Enter Shikari – ‘A Kiss For The World’ review: as hopeful as they’ve ever sounded

The band have made themselves a tour-de-force in the live arena, but when the pandemic hit, it made Rou Reynolds question their purpose. They find form again on a bright, brilliant seventh album

Without live music, Enter Shikari’s Rou Reynolds found himself in a creative drought. When the plug was pulled on gigs thanks to the spread of COVID-19, he didn’t write a note for a year and a half, his inspiration and motivation drained; the band released their most recent record ‘Nothing Is True and Everything Is Possible’ in April 2020, as the scale of the moment was still emerging.

“My brain was basically saying, ‘What’s the point in writing music if you can’t share it in a life experience with others?’” Reynolds told NME back in January. “My sense of purpose had disappeared. It was very surreal because we were essentially witnessing the death of our band, and we couldn’t do anything about it.”

It’s no surprise, then, that ‘A Kiss For The Whole World’ is fuelled by an ever-present feeling of renewal.
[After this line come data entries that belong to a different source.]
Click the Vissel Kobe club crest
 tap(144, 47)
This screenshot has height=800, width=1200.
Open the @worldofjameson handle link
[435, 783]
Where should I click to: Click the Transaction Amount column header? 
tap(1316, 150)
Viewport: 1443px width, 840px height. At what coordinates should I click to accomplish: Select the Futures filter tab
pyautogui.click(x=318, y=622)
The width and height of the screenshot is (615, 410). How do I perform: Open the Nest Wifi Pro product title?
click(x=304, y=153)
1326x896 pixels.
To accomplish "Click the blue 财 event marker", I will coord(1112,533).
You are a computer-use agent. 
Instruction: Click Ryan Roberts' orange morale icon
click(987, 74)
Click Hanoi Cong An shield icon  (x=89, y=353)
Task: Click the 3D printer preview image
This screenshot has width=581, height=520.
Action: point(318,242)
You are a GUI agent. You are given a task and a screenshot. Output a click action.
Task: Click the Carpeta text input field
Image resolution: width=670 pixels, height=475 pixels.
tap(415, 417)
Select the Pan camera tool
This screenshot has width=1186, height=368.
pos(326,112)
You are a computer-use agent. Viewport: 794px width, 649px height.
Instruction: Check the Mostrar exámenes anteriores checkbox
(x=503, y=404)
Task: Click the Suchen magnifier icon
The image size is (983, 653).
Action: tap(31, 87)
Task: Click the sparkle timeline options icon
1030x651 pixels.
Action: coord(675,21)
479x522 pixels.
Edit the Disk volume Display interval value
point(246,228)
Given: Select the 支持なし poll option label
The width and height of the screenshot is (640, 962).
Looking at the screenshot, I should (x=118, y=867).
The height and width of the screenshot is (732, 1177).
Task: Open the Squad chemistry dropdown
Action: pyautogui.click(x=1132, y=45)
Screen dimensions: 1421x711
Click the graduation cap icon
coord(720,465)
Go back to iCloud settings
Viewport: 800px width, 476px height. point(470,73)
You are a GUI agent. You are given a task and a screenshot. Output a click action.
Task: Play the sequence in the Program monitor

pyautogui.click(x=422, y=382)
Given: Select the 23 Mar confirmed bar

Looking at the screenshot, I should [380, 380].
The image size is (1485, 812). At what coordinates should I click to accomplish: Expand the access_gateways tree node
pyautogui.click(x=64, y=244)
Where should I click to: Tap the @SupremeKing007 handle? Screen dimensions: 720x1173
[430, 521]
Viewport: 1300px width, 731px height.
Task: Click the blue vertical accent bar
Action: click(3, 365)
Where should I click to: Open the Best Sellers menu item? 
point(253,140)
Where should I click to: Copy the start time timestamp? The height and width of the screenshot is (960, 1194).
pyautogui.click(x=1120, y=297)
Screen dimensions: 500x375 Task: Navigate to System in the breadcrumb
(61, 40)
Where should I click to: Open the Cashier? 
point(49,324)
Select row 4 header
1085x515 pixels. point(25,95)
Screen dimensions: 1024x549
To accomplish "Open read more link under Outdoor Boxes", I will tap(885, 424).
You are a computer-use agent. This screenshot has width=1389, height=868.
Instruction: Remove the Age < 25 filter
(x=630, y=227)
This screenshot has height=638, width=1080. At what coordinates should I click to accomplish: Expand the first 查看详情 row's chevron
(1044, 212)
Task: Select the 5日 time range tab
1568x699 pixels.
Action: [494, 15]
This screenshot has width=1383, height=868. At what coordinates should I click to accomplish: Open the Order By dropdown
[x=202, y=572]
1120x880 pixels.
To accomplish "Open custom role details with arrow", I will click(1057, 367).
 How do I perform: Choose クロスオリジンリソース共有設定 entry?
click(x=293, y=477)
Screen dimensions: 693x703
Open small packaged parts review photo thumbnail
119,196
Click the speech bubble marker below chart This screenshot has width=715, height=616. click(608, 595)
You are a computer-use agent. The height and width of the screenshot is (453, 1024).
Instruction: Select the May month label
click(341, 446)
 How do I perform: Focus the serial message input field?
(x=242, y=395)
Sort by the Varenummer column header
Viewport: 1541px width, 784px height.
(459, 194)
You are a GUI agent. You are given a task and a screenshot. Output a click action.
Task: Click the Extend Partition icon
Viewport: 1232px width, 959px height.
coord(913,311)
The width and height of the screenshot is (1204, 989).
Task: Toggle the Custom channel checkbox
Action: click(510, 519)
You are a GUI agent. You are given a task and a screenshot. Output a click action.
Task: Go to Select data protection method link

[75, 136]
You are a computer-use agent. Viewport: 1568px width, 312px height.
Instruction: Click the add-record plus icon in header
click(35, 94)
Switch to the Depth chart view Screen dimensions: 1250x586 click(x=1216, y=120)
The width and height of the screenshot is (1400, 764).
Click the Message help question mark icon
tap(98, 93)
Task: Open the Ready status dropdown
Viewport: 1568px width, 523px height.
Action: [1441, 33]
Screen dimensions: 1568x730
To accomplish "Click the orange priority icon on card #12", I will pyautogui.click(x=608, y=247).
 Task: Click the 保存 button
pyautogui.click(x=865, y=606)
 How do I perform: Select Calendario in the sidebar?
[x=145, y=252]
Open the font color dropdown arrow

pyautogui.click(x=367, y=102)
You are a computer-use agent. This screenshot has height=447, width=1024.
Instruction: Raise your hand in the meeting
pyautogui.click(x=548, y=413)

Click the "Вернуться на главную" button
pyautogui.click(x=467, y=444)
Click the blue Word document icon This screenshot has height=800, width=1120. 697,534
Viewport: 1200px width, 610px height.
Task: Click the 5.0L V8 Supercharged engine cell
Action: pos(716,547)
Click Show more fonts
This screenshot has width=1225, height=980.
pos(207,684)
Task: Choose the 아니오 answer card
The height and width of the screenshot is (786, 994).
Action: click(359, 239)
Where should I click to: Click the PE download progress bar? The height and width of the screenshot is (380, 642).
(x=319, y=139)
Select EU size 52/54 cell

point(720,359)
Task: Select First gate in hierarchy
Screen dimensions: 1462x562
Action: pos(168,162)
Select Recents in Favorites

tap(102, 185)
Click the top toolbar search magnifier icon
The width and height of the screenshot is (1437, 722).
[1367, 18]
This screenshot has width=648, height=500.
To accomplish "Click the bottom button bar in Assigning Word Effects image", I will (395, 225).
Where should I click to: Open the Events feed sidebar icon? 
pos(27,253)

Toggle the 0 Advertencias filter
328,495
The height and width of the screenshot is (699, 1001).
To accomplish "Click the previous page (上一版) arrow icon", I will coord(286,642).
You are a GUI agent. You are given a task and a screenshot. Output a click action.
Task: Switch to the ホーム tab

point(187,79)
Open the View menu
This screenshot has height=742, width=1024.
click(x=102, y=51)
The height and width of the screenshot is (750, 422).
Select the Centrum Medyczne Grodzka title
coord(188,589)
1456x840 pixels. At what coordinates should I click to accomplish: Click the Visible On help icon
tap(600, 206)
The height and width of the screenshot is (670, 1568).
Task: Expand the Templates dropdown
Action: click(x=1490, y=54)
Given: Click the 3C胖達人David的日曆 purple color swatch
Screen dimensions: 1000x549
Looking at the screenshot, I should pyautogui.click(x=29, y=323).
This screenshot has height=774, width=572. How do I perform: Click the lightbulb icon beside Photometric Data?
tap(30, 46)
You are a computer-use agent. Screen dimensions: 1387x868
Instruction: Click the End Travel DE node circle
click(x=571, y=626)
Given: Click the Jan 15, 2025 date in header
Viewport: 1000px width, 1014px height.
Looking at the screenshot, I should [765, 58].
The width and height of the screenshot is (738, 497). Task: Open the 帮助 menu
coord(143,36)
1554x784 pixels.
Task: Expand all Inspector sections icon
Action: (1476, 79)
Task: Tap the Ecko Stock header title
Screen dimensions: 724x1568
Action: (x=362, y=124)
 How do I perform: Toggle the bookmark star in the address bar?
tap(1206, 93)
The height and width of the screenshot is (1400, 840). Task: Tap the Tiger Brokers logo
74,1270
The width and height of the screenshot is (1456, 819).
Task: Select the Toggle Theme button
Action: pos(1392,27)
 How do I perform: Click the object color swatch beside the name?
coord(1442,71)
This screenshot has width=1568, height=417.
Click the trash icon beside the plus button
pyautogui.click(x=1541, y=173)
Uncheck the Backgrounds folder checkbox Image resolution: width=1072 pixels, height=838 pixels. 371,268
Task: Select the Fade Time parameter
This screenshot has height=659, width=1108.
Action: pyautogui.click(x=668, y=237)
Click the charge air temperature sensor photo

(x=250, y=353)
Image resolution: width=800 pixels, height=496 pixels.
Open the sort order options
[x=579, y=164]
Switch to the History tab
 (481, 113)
It feels louder and brighter – the title track’s triumphant opening fanfare gives way to thrumming guitars and excited, pattering percussion while ‘(pls) set me on fire’ shimmies in with a technicolour samba vibe, Reynolds’ voice rasping with zeal. Here, on their seventh album and two decades down the line, Enter Shikari sound perhaps the most joyful they’ve ever been, and even when they become characteristically philosophical, it still comes from a place of positivity. ‘It Hurts’, for example, seeks glimpses of sunlight in the clouds with its message about learning from failure, while the glitchiness of ‘Leap Into The Lightning’ forms the sonic backdrop of an ode to the power of spontaneity.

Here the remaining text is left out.